Last night I was at a poetry reading and a fellow was reading a poem in Spanish. Now I only remember minute snippets of high school Spanish so in a sense it was a blur of words - yet there was a precision in his delivery. Despite lack of comprehension on my part there was a sharpness of content being communicated and expressed before my very eyes and indeed I was “looking” at words much as one would a sign post or even a strange plant or tree. I’ve been tossing around the idea lately of learning a foreign language, some thing that it is far removed from English in structure, some thing more ancient or based in different alpha characters or symbols, perhaps Sanskrit, Hebrew, or Arabic. I’m often intrigued by how a language that is structured differently affects the thought process of those who speak it.

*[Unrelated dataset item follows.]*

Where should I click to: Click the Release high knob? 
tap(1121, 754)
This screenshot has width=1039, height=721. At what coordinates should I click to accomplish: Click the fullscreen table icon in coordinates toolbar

So, by learning a new language and working towards fluency in that, I’m curious how stepping out of the gestalt of my English tongue, and processing ideas through a different linguistic construct, will affect my expression of ideas through writing. I’m feeling more and more serious about this idea. I have a lot on my plate now but perhaps I ought to start clearing some room to embrace this long term experiment. I believe it was Samuel Beckett who wrote all of his plays in French. It not being his native tongue, it forced him to truly think about each line, each word, each thought. In the end I find it quite miraculous, that as animals, we can even deduce ideas and emotions from words. But listening to a cat’s meow, dolphin’s chuckle, bird caw, perhaps there are subtleties of timbre that are conveying a different construction of language. My cat must be telling me something when he purrs. I have chalked the cat’s purr to being their physical equivalent a sort of laughter, a giggle. My good friend Ian Randall once stated on a drunken evening, King Cobra peeking from the paper bag, “Language is just agreed upon nonsense.”